Por poner un ejemplo: el director de una gran central eléctrica en Alemania me cuenta lo tonto que se sintió el otro día cuando, en las negociaciones salariales con los funcionarios de los sindicatos, tuvo que tratar con los mismos hombres que, al mismo tiempo, se sientan a su lado en las reuniones de los administradores de las propias centrales eléctricas. Añade que la estructura de las empresas en Alemania Occidental se acerca cada vez más a la que parece tener en mente Tito. ¡Y esto sucede en el mismo país que hoy se considera el modelo de una restauración exitosa de la economía de libre mercado!
Otro ejemplo de esta disolución gradual del significado de la propiedad, y de las normas correspondientes, que se puede observar en muchos países, es el ablandamiento de la responsabilidad del deudor. La mayor parte de las veces, la laxitud del procedimiento legal en materia de ejecución y quiebra equivale, en nombre de la justicia social, a la expropiación del acreedor. No es necesario recordar, a este respecto, la expropiación de la desventurada clase de los propietarios de viviendas por el control de los alquileres, y los efectos de la fiscalidad progresiva.
Apliquemos nuestras reflexiones a otro campo importantísimo: el dinero. Reconozcamos que el respeto al dinero como algo intangible es, al igual que la propiedad, una parte esencial del orden social y de la mentalidad que son los requisitos de la economía de mercado.
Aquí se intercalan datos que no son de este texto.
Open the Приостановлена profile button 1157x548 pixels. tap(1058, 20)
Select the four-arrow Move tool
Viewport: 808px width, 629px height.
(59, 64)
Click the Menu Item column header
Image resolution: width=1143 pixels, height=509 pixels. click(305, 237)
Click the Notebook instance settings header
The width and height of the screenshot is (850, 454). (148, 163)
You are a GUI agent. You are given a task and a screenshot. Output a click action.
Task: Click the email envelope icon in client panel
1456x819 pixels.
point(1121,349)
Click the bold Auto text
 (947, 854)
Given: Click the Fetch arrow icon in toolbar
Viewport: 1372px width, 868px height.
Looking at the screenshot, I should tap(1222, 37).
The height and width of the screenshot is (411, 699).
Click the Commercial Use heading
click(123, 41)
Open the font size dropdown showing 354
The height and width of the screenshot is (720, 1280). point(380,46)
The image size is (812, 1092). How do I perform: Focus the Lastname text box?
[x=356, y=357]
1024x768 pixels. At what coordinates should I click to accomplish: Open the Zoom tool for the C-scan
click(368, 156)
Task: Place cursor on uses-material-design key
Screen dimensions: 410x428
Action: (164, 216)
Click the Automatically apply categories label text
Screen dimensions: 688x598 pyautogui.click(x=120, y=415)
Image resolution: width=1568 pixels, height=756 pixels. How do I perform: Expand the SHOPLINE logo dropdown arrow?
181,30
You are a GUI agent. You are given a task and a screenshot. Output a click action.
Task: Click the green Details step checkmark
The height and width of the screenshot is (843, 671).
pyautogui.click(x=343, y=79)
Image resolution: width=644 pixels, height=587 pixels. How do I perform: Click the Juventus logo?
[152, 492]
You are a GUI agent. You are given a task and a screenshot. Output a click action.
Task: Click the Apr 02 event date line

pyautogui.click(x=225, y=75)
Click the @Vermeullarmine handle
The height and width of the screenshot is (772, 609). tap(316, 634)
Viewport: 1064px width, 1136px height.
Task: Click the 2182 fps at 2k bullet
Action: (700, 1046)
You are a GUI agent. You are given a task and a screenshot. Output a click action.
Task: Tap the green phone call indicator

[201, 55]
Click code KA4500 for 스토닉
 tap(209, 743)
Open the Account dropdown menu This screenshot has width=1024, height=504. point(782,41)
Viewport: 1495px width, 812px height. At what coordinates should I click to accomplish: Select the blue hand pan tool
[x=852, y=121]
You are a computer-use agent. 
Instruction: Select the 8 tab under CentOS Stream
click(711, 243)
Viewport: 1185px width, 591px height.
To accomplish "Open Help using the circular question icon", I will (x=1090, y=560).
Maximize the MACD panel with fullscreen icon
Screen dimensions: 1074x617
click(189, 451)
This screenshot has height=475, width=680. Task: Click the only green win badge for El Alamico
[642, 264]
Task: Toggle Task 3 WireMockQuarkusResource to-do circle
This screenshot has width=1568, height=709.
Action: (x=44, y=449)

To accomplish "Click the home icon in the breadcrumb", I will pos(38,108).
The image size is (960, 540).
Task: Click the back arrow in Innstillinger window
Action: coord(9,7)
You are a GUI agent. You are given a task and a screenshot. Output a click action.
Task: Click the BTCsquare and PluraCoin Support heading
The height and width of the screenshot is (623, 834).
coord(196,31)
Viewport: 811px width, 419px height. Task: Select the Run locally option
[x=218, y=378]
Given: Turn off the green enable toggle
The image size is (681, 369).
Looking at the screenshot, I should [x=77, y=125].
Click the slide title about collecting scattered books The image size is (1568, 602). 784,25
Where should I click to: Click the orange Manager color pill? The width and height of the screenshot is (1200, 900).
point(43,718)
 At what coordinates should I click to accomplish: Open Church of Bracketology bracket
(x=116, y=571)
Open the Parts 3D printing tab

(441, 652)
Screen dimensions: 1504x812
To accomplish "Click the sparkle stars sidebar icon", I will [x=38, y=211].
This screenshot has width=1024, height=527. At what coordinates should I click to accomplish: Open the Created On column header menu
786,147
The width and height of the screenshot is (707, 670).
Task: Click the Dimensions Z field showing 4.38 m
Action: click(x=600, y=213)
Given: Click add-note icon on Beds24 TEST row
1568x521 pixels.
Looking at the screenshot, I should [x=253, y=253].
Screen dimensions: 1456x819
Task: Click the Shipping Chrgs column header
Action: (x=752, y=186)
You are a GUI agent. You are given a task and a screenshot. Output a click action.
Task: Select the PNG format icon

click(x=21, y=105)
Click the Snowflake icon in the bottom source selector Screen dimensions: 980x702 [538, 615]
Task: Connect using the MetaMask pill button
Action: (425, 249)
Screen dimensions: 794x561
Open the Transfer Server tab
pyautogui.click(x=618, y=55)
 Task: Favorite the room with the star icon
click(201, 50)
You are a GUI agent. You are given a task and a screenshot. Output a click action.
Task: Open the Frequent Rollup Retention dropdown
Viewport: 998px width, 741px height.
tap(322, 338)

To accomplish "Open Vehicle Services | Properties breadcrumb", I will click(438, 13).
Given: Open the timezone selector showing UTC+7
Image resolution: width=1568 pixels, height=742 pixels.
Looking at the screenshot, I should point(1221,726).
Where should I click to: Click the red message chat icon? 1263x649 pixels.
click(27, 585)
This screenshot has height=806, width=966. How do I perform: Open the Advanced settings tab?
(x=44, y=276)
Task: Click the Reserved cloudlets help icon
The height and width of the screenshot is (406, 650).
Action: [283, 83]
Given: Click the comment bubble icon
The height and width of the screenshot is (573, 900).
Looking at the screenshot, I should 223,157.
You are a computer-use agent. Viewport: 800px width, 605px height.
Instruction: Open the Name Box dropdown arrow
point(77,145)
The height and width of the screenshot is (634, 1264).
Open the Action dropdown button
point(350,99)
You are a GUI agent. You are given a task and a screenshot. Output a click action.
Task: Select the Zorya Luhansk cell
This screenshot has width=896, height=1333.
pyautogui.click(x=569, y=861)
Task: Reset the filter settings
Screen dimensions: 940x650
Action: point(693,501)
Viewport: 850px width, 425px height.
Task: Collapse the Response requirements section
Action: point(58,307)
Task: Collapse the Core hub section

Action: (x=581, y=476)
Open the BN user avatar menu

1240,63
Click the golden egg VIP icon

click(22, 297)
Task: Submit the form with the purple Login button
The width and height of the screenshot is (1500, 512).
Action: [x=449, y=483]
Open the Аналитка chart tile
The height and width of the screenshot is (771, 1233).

Para ilustrar mi caso, quiero contar dos historias que tomo de la historia financiera de Francia. A finales de 1870, Gambetta, el líder de la Resistencia francesa tras la derrota del Segundo Imperio, abandonó la capital asediada en un globo rumbo a Tours para crear el nuevo ejército republicano. En su desesperada necesidad de dinero, recordó que sus admirados predecesores de la Revolución habían financiado sus guerras mediante la imprenta y las asignaciones. Pidió al representante del Banco de Francia que imprimiera para él algunos cientos de millones de billetes. Pero se encontró con una negativa rotunda e indignada. En aquella época, tal exigencia se consideraba tan monstruosa que Gambetta no insistió. El incendiario jacobino y dictador todopoderoso cedió ante el decidido no del representante del banco central que no aceptaba ni siquiera una suprema emergencia nacional como excusa para el crimen de la inflación.
Unos meses más tarde, se produjo en París la revuelta socialista conocida como la Comuna. Las reservas de oro y las planchas de los billetes de la Banque de France estaban a merced de los revolucionarios. Pero, muy necesitados de dinero y sin escrúpulos políticos, resistieron con fuerza la tentación de echarles mano. En medio de las llamas de la guerra civil, el banco central y su dinero eran sacrosantos para ellos.
A nadie se le escapa la importancia de estas dos historias. De hecho, sería duro preguntarse qué ha sido de este respeto por el dinero en nuestra época, sobre todo en Francia. Restablecer este respeto y la correspondiente disciplina en la política monetaria y crediticia es una de las condiciones más importantes para el éxito duradero de todos nuestros esfuerzos por restaurar y mantener una economía libre y, con ello, una sociedad libre.
Este artículo fue publicado originalmente en The Freeman, el 11 de enero de 1954.